Politicker NJ has a notable quote about John Adler by Democratic State Chairman John Wisniewski (in an interview that otherwise focuses on bashing Christie’s terrible budget choices) that defends Adler’s no vote on health care reform:
“I certainly in my legislative district feel comfortable making the case healthcare reform – for the reform the House adopted,” Wisniewski added. “I believe John Adler made the right decision for his district. He knows his district.”
Obviously, Wisnewski wants us to understand this as just another vote. It’s not unusual, after all, to see members feel pressure. Democrats have picked up Republican votes in swing districts this way from time to time. So we hear that it is just necessary politics, and it’s the voters’ fault after all. Adler is admirable for siding with the Republicans in his district. Even if Wisnewski doesn’t really believe this, he surely thinks his job to publicly support his incumbents. Political parties, after all, are as much about a group gathering and holding onto power as they are about advancing some noble principles.
But principles do come into it, especially for ordinary voters and the activists who make up “the base.” The Democratic base is very unhappy with John Adler, because this wasn’t just another vote. We all know the Republicans decided to oppose a moderate bill to destroy Barack Obama’s Presidency and the Democratic Congress, openly admitting that they aimed to make it his “Waterloo.” Meanwhile, Democrats, as Ted Kennedy’s beautiful memoir reminded us, have been fighting for universal health care for over a generation, and Obama and Adler promised health care reform in their campaigns. In this context, for Adler to join the other side and attack the bill was an astonishing betrayal. (Let me say, too, that his announcements in both votes came while we know frantic negotiations with Stupak et al. to round up votes were still going on; I believe Adler was not “released” by leadership.)
Perhaps Wisniewski would think we’re worrying too much about a bill, that after all, passed anyway. But I would remind him, and any other party leaders, of the tremendous disasters of the last decade. You see, to the people who vote and volunteer Democratic, from 2000-2008, and even earlier, the disasters were not solely due to Republicans.
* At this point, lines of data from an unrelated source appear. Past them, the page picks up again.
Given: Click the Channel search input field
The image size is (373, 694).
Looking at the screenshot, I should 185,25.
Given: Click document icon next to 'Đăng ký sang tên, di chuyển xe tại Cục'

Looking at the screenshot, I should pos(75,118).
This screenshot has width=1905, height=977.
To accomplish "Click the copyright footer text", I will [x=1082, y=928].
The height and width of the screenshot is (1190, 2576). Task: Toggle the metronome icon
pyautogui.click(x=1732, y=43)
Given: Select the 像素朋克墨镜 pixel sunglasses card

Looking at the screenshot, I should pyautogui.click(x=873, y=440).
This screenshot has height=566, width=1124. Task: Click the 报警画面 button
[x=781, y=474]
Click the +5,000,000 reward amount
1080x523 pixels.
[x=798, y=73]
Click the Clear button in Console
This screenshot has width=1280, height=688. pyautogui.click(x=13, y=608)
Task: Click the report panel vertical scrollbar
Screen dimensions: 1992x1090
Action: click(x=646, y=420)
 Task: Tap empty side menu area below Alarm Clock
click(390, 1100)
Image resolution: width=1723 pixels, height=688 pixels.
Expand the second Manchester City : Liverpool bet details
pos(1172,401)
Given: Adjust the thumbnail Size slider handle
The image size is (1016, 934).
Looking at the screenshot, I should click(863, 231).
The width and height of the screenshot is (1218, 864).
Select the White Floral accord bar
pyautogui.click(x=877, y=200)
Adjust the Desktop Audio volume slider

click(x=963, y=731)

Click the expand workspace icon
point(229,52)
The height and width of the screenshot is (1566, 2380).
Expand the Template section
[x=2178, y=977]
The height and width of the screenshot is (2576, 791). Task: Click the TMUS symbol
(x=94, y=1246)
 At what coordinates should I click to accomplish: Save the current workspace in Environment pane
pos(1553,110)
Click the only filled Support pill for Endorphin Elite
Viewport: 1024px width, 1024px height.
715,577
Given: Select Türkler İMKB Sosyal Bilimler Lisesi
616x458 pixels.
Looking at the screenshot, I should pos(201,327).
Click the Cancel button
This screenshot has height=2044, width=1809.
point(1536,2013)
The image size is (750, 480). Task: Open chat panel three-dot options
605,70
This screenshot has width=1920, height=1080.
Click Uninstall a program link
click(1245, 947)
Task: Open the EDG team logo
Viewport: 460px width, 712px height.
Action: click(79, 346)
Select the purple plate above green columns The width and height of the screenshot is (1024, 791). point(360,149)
Democrats acquiesced as Republicans lead us into those disasters. Some Democrats in Congress voted to invade Iraq, not only due to their “districts” but many because they thought it would help their presidential campaigns! Some Democrats voted for the Bush tax cuts that wrecked our finances. Some Democrats voted to dismantle the system of financial regulation that had served us since the New Deal (I include the 1990s votes here) returning us to the pre-FDR world of financial panics every decade. Democrats voted to curtail civil liberties. They agreed to torture detainees and bypass the court system. In short, Republican administrations have easily found Democrats to go along with every lousy, disastrous, extreme conservative idea they could dream up. (Only on privatizing Social Security in 2005 did Nancy Pelosi finally keep Democrats together to say no, or rather, “Never. Is never good enough for you?“)
And so, I fear, and I suspect many in the base fear, that John Adler has shown that the lessons he learned from the Bush (43) Administration is that the cowardly Democrats, the Democrats who voted with the conservatives, were the smart ones. This is why, I think, Adler’s no vote on health care reform is even worse than a vote to abandon one core principle and undermine his party’s President. if John Adler remains in Congress long enough, and finds himself in Congress with a Republican Administration, for all I know he’ll be voting to invade Iran, end the inheritance tax, deregulate the banks, or give Social Security to Wall Street. It could be any crazy conservative idea, because “It’s the right thing for his district.” I definitely don’t want Republican Jon Runyan to win. I’m even putting my time into that. But the truth is, I no longer really want Adler to win.
Blue Jersey readers, what do you think? Am I too harsh? Do you feel otherwise? Should Wisniewski defend Adler’s vote?